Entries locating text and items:
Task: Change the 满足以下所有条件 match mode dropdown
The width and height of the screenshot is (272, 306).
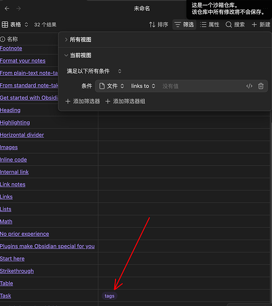Action: (94, 71)

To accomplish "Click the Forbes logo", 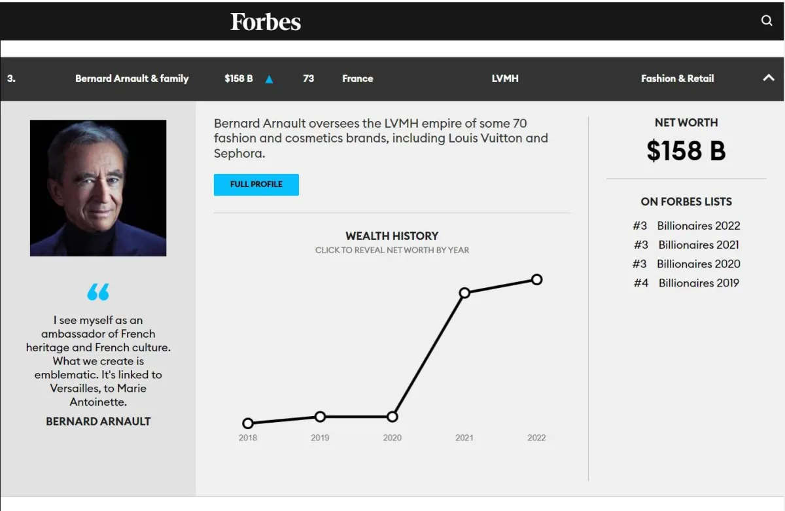I will 266,22.
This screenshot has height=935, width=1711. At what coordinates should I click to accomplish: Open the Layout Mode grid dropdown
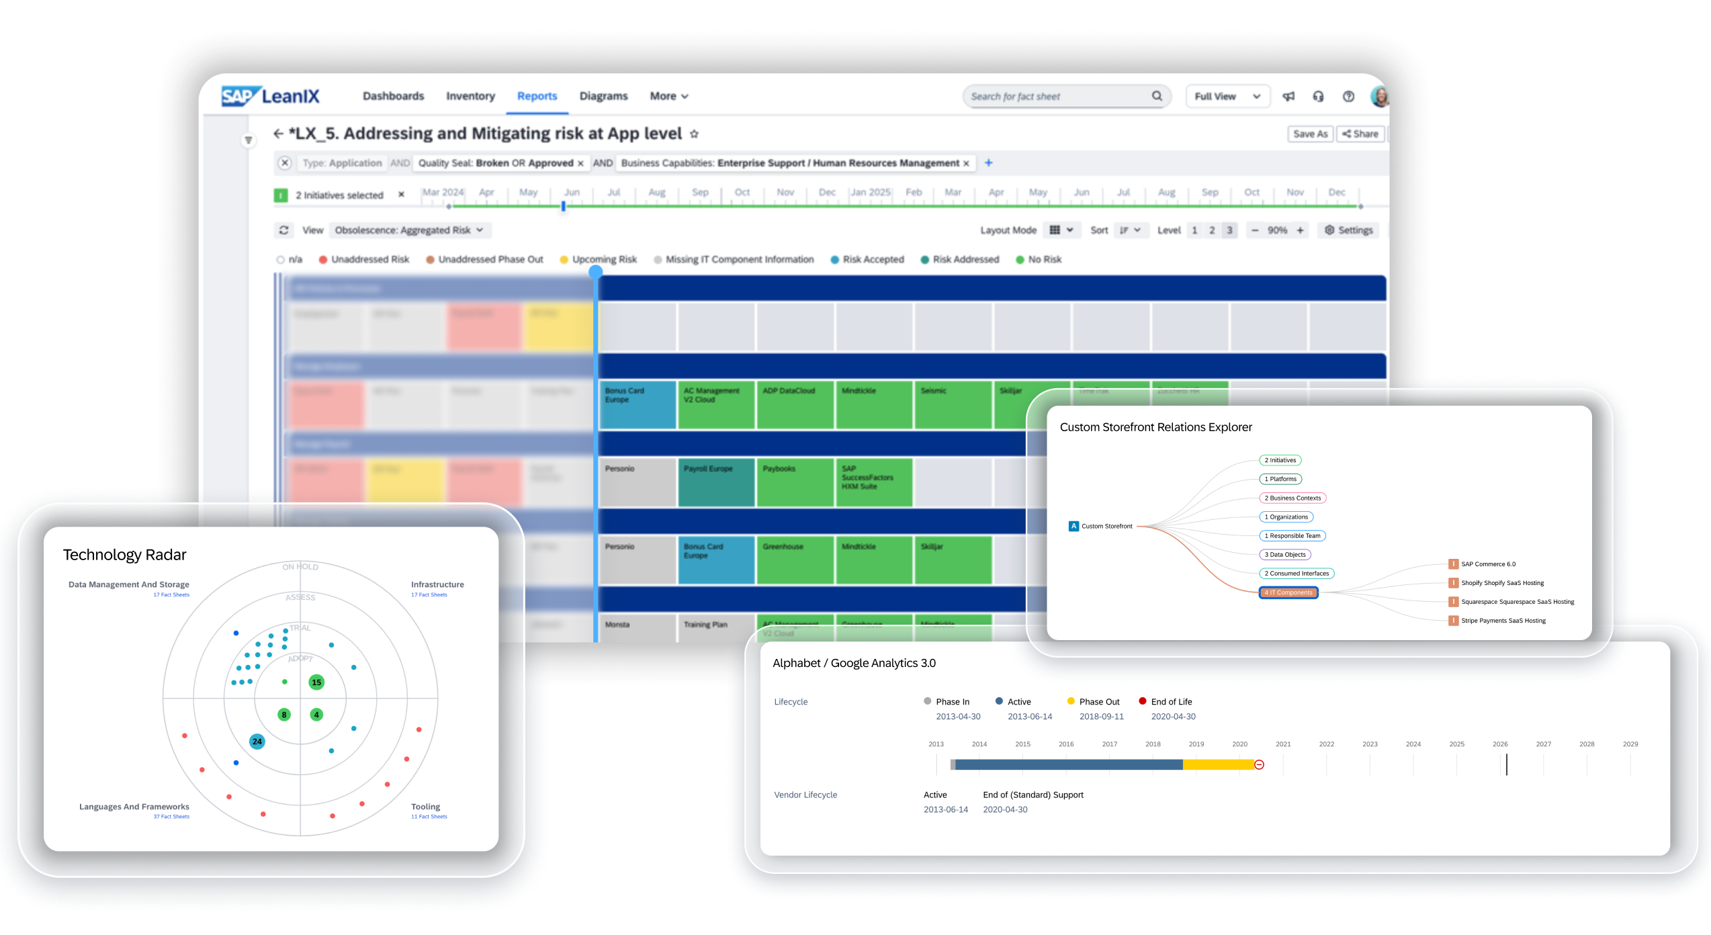pos(1061,230)
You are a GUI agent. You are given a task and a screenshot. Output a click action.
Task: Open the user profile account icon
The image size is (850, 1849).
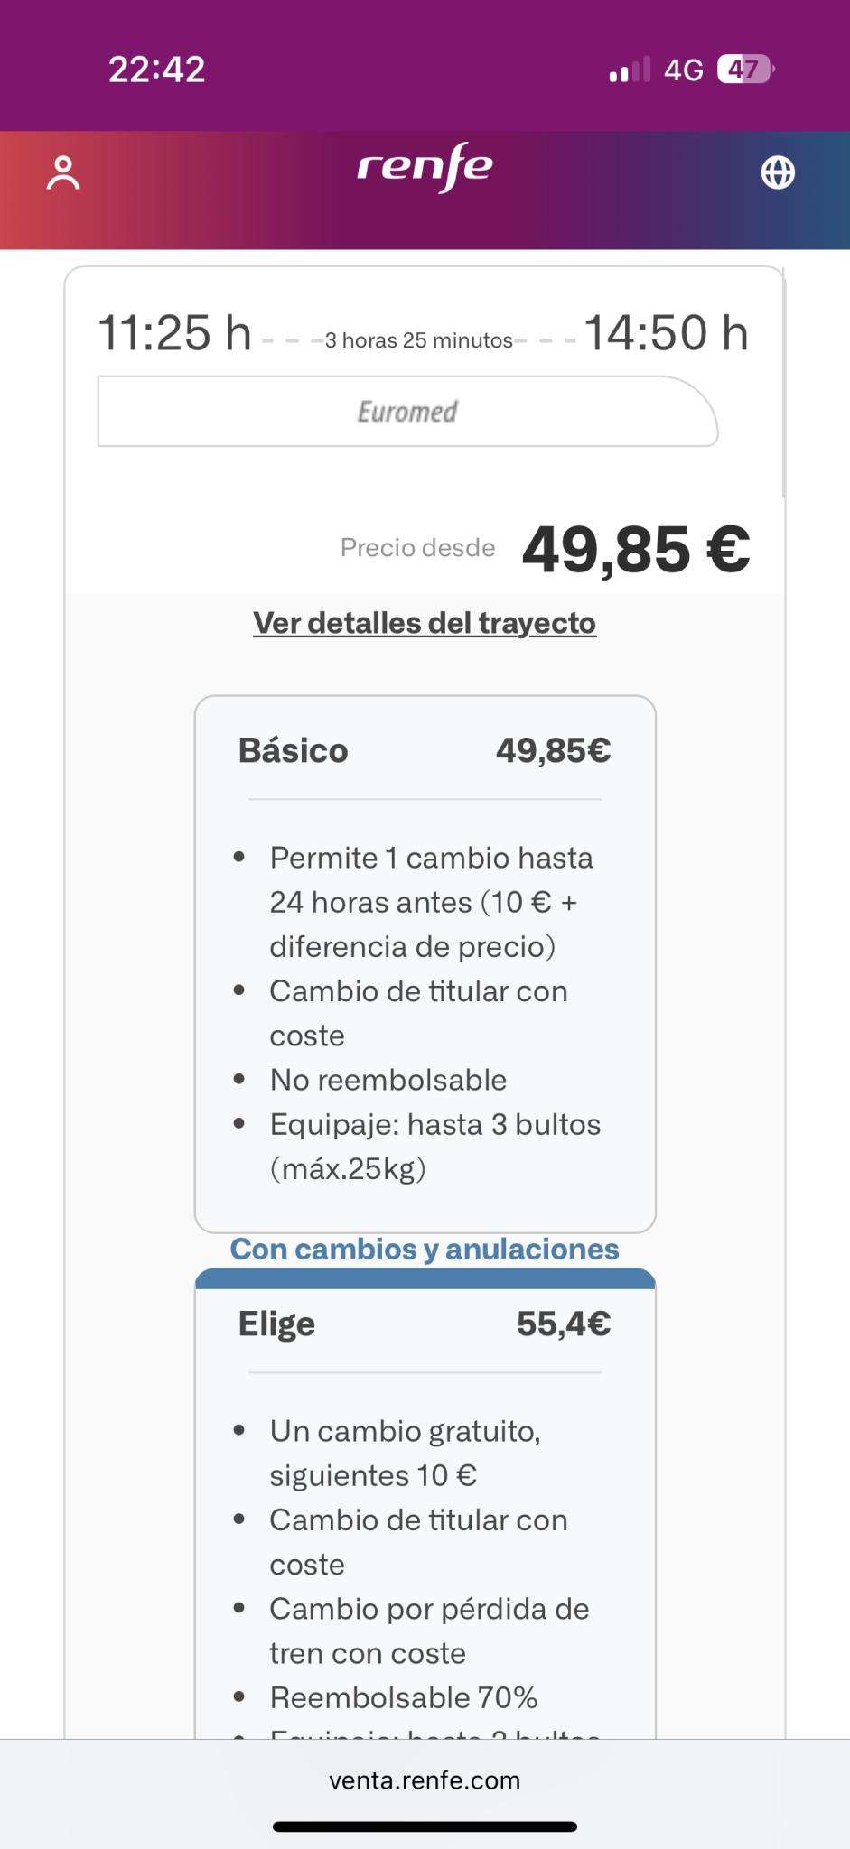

▸ **Exercise requirements**
Show each line of the listing above that contains the word "Open".

▸ **Task result**
This screenshot has height=935, width=1711. At what coordinates should I click to accomplish: Open the Layout Mode grid dropdown
Task: Open the user profile account icon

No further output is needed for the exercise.